Conclusions and Relevance
Persistent and severe PND substantially raises the risk for adverse outcome on all child measures. Meeting criteria for depression both early and late in the postnatal year, especially when the mood disturbance is severe, should alert health care professionals to a depression that is likely to be persistent and to be associated with an especially elevated risk of multiple adverse child outcomes. Treatment for this group should be prioritized.
Postnatal depression (PND), also known as postpartum depression, is common, affecting approximately 10% of women in high-income countries,1 with higher estimates in low- and middle-income countries.2 Extensive research documents the association of PND with child development, including delayed cognitive and language development, higher rates of behavioral problems, insecure or disorganized attachment, lower school-leaving grades (ie, General Certificate of Secondary Education [GCSE] examinations in the United Kingdom) at 16 years, and higher rates of depression at 16 to 18 years of age.3-6 An economic analysis suggests that, in the United Kingdom alone, the long-term costs of perinatal maternal mental health disorders may reach up to £8.1 billion (US $10.8 billion as of December 2017) per year for every 1-year birth cohort, principally because of the impact on the children.7
Two factors suggested to be important in determining child outcomes in the context of maternal depression are the chronicity and severity of the maternal mood disorder, but data are limited for PND specifically.8-14 Campbell and colleagues15 found an increased risk for the child if PND persisted to 6 months after childbirth, when infants of mothers with persistent depression were less positive during interactions than infants of women with either no depression or remitted depression. Similarly, Petterson and Albers8 reported that, in a sample of children younger than 5 years, compared with nonexposed children, those exposed to persistent maternal depression had lower cognitive scores (a decrement of 0.47 SDs for girls and 0.36 for boys). Beyond the perinatal period, the Sequenced Treatment Alternatives to Relieve Depression (STAR*D) Child studies, which examined depression in mothers of school-aged children, have shown that the risk of offspring depression increased markedly with both the chronicity and severity of maternal depression.16 In summary, evidence suggests that both persistent PND and severe PND raise the risk of adverse child outcomes.3,8-10
However, PND that is both severe and persistent has not been well described in the literature, as highlighted by a recent report for the US Preventive Services Task Force.17 Studies have generally included small sample sizes, had short-term follow-up periods, and examined a limited range of outcomes. Systematic research into this question is therefore required to establish the precise duration and symptom thresholds of significance for compromised child functioning. Elucidating the relative magnitude of the consequences for children of different levels of PND severity and persistence could help with targeting intervention resources, thereby limiting the time children are exposed to maternal depression and potentially compromised parenting.
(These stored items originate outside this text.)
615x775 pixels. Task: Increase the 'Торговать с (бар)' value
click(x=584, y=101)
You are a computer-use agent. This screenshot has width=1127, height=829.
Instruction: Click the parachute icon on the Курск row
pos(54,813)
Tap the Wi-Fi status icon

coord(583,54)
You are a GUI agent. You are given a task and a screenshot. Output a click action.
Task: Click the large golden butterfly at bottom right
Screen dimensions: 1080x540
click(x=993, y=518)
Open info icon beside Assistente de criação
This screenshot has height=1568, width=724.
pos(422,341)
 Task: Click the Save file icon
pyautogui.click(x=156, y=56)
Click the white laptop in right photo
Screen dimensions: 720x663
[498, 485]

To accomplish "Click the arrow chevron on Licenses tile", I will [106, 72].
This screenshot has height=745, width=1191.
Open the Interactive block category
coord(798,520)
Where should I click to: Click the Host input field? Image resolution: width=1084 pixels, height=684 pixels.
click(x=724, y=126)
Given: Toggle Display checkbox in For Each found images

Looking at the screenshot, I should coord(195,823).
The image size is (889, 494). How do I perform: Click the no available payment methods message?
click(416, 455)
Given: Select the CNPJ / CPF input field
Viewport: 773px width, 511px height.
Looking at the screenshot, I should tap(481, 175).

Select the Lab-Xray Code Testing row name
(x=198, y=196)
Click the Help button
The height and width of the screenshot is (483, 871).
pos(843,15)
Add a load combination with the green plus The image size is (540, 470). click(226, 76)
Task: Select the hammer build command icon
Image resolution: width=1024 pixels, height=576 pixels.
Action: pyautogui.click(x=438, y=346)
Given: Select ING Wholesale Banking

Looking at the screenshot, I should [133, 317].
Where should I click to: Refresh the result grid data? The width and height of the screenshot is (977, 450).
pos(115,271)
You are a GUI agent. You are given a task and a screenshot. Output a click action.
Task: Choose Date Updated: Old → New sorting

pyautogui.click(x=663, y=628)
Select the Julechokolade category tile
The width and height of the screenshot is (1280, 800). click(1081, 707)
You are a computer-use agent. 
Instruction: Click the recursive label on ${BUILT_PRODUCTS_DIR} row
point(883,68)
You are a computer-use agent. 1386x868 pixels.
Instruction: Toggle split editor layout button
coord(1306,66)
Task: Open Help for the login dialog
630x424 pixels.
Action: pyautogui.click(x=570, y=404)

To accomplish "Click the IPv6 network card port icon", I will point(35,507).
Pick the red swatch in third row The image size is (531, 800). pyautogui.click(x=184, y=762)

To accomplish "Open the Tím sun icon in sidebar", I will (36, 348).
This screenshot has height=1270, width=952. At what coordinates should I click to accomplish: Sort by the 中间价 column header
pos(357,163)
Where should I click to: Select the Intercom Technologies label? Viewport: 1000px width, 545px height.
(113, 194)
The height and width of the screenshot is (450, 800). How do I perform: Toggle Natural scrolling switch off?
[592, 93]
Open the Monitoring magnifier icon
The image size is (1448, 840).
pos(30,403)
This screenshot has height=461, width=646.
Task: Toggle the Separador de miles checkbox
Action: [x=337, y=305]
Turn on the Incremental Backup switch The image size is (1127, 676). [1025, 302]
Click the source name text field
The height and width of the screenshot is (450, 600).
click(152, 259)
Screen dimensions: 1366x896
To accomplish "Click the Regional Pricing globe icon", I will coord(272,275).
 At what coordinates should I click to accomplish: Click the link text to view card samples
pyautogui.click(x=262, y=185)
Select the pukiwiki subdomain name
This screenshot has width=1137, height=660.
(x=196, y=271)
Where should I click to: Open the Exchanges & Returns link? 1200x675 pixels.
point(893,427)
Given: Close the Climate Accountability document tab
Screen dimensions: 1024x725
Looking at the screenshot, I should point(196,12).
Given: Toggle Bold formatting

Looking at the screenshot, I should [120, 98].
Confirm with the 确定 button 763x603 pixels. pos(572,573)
Using participants in the Avon Longitudinal Study of Parents and Children (ALSPAC), we investigated the sequelae of PND on subsequent maternal depression and child outcome. The ALSPAC involves multiple assessments of maternal depression over the first 18 years of offspring life, including 2 postnatal assessments. Our study had 2 aims: (1) to examine the natural course of different levels of PND severity identified at 2 and 8 months after childbirth using growth curve modeling and (2) to examine the association of PND persistence and severity with child behavioral problems at 3.5 years of age, GCSE mathematics grades at 16 years of age, and self-reported depression at 18 years of age. These 3 offspring outcomes have been shown to be associated with maternal PND in this sample.18-20 We hypothesized that (1) women with persistent and severe PND would continue to show elevated levels of depression at the following assessments and (2) children of women with persistent and severe PND would be at an increased risk for behavioral problems, lower mathematics grades, and higher rates of depression.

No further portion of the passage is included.